Seit wann wollen sich die Menschen in Gemeinschafts- oder Urnengräbern beisetzen lassen?
Zeitlich einordnen kann ich das nicht. Die Tendenz ist einfach über die letzten Jahre stark gewachsen. 50 % der Menschen in Städten wollen heute in einem Gemeinschaftsgrab
beigesetzt werden.
Was für Umnutzungsmöglichkeiten bestehen für Friedhöfe?
Wenn sich der Friedhof direkt bei der Kirche befindet, kann man den frei werdenden Raum als Aufenthaltsbereich für kirchliche Aktivitäten gestalten, zum Beispiel für die Kinder- und Jugendarbeit oder den Kinderkirchemorgen.
Eine zweite Möglichkeit besteht darin, einen Abdankungsbereich zu kreieren.

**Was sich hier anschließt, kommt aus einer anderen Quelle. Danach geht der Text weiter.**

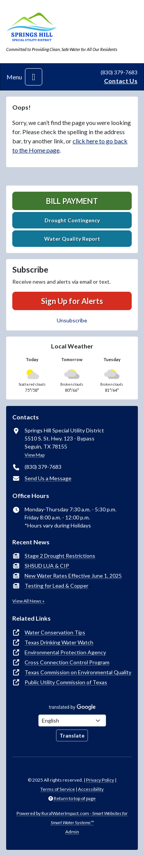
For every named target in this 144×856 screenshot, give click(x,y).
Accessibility (91, 789)
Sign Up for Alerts (72, 301)
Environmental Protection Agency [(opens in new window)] (65, 652)
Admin (72, 832)
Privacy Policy (100, 780)
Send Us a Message (48, 478)
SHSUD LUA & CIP (47, 565)
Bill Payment (72, 200)
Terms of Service (57, 789)
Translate (72, 735)
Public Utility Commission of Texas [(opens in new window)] (66, 682)
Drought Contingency (72, 220)
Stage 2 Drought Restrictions (60, 555)
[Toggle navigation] (33, 76)
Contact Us (120, 80)
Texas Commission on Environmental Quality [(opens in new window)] (78, 672)
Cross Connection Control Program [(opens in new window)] (67, 662)
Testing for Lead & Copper (56, 585)
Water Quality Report (72, 238)
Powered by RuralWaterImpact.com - (72, 817)
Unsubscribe (72, 320)
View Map (35, 455)
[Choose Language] (72, 720)
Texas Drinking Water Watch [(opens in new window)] (59, 642)
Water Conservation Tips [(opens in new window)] (55, 632)
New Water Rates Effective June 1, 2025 (73, 575)
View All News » (28, 601)
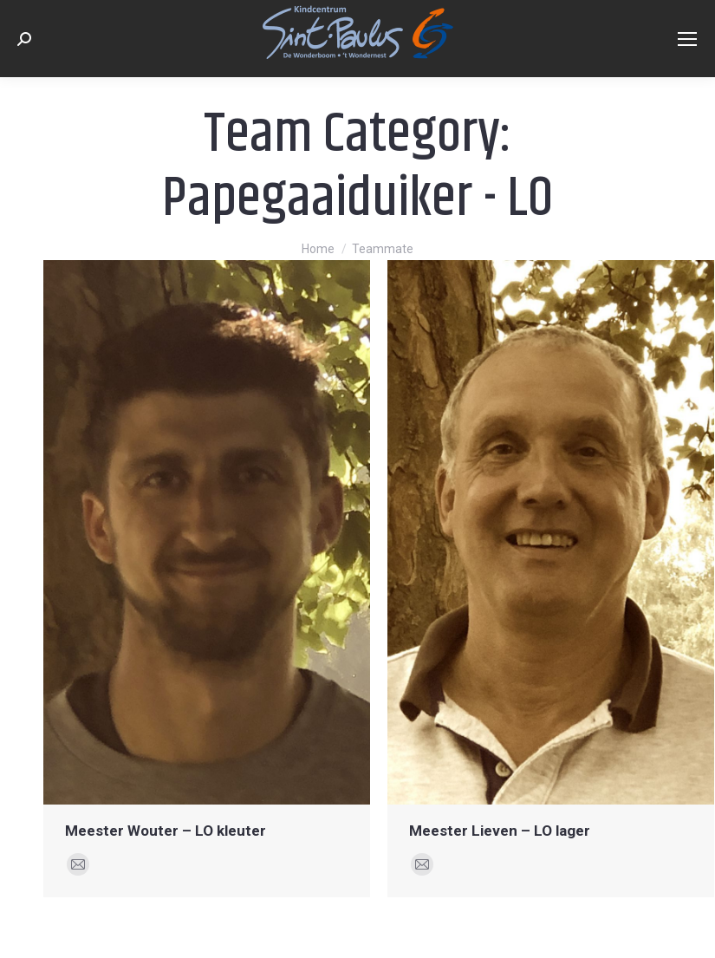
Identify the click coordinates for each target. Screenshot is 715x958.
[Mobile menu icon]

Es gibt immer mehr Menschen, die nicht kirchlich beerdigt werden wollen oder die einer anderen Religion angehören, sodass es einen neutralen Ort des Abschiednehmens geben muss.

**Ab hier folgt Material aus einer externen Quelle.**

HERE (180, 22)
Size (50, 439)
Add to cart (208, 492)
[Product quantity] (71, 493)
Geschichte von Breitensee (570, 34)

Findet in der Kirche ein Konzert statt, kann man danach noch eine Möglichkeit anbieten für den Austausch. Gerade darin sehe ich die Chance für die Kirche, wieder Leute zurückzuholen: indem sie Menschen einen Treffpunkt anbietet und damit Teil des Lebens bleibt. Ich finde, es ist legitim, Gemeinschaft zu suchen, auch wenn man nicht religiös ist.

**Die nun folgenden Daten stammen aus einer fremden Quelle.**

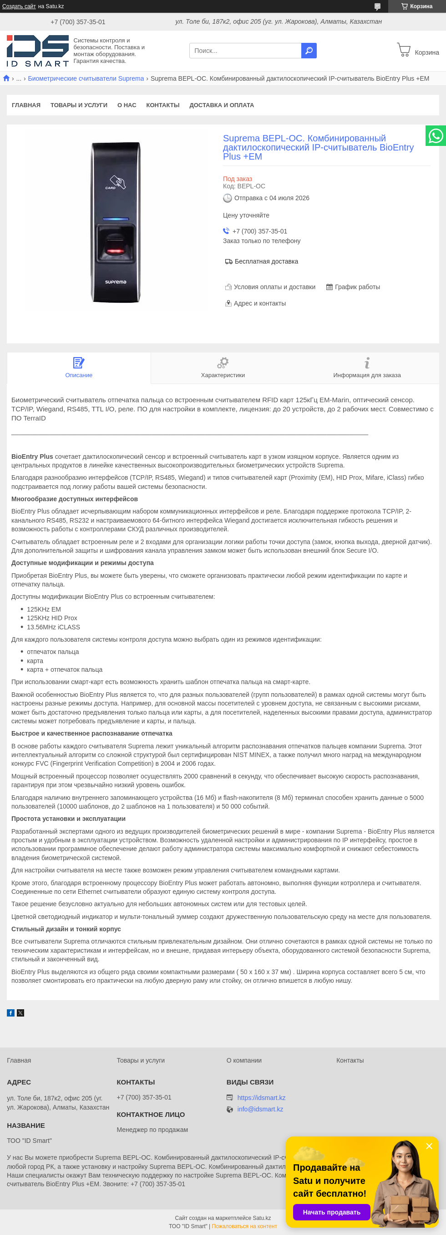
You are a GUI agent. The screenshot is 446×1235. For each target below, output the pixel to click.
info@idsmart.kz (261, 1109)
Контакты (163, 105)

Eine weitere Möglichkeit besteht darin, Spaziergänge auf solchen Flächen zu ermöglichen, um dann Leute zu treffen.
Sie heben das Soziale hervor. Was ist Ihnen daran so wichtig?
In den Friedwäldern bleiben die Leute allein mit ihrer Trauer. Trauer sollte aber ein Teil der Gesellschaft sein. Der Tod gehört zum Leben, denn durch ihn wird das Leben kostbarer. Wenn der Friedhof ein zentraler Ort ist, trifft man dort Leute und wird weniger allein gelassen. Die Trauer ist dann nicht ins Niemandsland verlagert. Das darf sein, wenn es für jemanden stimmt, aber nicht generell und schon gar nicht für Leute, die Mühe haben, loszulassen.
Welche Leute meinen Sie?
Es gibt Menschen, die eine Urne zu sich nach Hause nehmen und die Asche eines Angehörigen im eigenen Garten verstreuen. Dabei vergessen sie, dass es danach für sie emotional schwierig werden kann, ein solches Haus zu verkaufen.
In Bern hat 2021 eine Petition verhindert, dass der Friedhof Bümpliz aus Spargründen aufgehoben wird. Der Friedhof sei die grüne Lunge des von Hochhäusern geprägten Stadtteils, wurde argumentiert. Die beliebten Berner Stadtpärke Rosengarten, Monbijoupark und die Münsterplattform waren zum Teil bis ins 18. Jahrhundert hinein Friedhöfe.
Umnutzungen hat es schon früher gegeben. Und ein Friedhof hat heute auch eine ökologische, klimatische Funktion. Trotzdem muss ich ab und zu darauf hinweisen, dass eine freie Fläche für Unvorhergesehenes wie eine Katastrophe belassen werden sollte. Zudem könnte es auch sein, dass die Menschen realisieren, dass ein Krematorium sehr viel Energie verbraucht – und es wieder mehr Erdbestattungen geben wird.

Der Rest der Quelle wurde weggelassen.